First up is Emma Sackville (right), who’s in the first year of her PhD at the University of Bath as part of the Centre for Sustainable Chemical Technologies which is a Doctoral Training Program focussing on issues surrounding sustainability.
How did you find out about open access? Do you think there’s much awareness of it amongst students?
I feel like I’ve been aware of open access since starting my PhD but to be honest in an abstract sort of way. As part of a conference at Bath for the Centre for Sustainable Chemical Technologies we had a workshop with Jan Kuras from Chemistry Central and for many of us I think that was the first time we got a firm sense of what open access was and how it affected us.
What impact would it have on you if subscriptions you currently use to access research became unavailable to you?

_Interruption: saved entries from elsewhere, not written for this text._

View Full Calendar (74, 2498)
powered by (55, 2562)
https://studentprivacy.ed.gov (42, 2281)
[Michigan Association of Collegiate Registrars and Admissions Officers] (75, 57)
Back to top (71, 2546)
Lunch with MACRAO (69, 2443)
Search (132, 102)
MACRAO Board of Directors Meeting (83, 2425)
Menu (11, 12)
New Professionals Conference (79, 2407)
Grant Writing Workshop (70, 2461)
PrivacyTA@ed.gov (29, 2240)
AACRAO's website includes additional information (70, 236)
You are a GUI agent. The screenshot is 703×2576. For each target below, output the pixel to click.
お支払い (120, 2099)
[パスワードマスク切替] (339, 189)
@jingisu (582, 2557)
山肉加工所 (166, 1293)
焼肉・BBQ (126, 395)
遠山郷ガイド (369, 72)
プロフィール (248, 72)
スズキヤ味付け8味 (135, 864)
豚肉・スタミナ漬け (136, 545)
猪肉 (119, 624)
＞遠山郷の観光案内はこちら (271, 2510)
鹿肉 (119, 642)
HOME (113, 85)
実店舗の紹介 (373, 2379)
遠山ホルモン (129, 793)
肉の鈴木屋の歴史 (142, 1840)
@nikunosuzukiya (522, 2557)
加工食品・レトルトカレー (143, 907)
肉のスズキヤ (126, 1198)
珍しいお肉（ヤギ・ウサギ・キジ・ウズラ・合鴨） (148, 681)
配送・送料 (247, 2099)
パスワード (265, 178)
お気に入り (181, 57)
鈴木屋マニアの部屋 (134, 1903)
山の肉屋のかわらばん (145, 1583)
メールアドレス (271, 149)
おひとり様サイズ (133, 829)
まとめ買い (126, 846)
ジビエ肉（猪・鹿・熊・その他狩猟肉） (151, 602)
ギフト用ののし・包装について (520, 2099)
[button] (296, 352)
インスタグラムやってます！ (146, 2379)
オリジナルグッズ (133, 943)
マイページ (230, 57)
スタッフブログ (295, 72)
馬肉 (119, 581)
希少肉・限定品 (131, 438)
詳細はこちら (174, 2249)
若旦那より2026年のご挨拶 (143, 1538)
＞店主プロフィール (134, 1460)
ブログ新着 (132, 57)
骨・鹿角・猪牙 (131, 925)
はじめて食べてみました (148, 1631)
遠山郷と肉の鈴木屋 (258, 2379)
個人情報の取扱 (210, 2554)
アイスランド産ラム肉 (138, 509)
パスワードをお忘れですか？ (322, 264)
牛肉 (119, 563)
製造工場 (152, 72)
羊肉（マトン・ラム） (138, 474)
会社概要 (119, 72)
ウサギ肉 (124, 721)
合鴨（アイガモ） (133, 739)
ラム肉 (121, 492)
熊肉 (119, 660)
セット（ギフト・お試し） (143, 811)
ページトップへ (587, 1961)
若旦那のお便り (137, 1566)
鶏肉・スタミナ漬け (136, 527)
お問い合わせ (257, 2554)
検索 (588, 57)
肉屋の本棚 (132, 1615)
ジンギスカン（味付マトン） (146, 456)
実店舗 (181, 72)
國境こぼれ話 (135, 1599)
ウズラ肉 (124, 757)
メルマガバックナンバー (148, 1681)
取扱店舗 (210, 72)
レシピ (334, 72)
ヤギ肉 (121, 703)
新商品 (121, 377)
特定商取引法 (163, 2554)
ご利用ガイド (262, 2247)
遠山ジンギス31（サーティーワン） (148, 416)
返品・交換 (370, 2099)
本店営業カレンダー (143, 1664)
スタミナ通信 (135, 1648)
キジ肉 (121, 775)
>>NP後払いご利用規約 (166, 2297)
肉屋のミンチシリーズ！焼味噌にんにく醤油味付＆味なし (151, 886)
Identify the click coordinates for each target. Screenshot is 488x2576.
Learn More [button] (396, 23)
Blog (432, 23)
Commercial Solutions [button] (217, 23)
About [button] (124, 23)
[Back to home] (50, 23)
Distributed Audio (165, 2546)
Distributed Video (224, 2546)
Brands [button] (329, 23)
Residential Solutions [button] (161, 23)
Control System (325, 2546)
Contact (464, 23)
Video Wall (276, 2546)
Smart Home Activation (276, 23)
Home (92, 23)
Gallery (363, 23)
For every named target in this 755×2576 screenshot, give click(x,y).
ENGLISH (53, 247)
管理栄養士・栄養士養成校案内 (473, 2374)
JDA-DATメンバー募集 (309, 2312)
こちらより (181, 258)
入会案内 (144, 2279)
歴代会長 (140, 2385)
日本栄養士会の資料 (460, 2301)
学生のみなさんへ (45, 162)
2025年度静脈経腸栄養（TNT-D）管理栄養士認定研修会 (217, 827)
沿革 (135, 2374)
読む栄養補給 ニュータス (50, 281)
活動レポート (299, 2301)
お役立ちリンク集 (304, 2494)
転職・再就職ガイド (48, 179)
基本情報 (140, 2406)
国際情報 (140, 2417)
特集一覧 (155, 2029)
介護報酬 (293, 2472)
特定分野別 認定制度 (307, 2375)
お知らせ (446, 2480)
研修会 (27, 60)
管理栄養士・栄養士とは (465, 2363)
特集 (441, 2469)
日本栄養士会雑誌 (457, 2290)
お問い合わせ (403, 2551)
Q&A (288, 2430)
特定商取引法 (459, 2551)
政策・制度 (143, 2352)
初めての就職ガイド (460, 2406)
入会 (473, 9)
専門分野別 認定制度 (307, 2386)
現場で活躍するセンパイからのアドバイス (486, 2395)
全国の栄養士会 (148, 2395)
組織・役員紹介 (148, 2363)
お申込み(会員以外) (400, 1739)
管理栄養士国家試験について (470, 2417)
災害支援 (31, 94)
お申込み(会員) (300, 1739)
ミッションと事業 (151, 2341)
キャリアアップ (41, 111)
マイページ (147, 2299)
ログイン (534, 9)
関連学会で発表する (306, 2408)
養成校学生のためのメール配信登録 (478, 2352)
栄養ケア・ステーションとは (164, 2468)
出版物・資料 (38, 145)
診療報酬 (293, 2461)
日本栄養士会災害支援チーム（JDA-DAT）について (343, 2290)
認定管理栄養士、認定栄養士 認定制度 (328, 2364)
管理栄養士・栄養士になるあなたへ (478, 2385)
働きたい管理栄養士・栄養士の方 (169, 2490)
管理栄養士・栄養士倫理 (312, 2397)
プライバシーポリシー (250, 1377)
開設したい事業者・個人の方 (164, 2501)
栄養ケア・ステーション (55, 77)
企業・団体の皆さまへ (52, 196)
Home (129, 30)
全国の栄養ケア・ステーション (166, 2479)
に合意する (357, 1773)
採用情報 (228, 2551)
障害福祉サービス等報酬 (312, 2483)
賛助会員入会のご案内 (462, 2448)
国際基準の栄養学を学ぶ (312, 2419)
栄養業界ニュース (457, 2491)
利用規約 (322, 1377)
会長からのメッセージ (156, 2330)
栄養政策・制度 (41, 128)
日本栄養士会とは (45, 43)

As part of a University we have access to a range of subscription only journals, which is great but there’s nothing more annoying than spending hours searching for a particular piece of information only to find out we don’t have the journal subscription!
We use the literature for so many things, from methods to ideas as well as to simply find out if research has already been done. The thought of not having access to any of the journals that we rely so heavily on for our research makes doing a PhD seem almost impossible!
What benefits do you think there are to publishing open access? And do you think there are any barriers?
I think one of the big benefits of publishing open access is that it shows a commitment to improving public engagement with science, which is something I feel strongly about as a researcher. This is becoming more and more important especially for government funded research, where it seems wrong that the tax payers then can’t access the results they’ve paid for.
Of course a side effect of this is that researchers may need to spend some time explaining these results and in some ways I think this could be a barrier to open access. Another big barrier in my mind is the financial side of things – even after our workshop with Jan I’m still not completely sure about how the business model works!
What do you think publishers (and others) should be doing to raise awareness of open access?
I think workshops such as the one we had at Bath are a great way to raise awareness and maybe this is something publishers could run in conjunction with universities. I think the universities themselves have a part to play in ensuring all their students know about open access, again maybe through workshops or seminars.
On top of this though it is also important that students try and find out about what the open access policy is at their own university and what they want to happen with the work they’ve spent three or four years completing!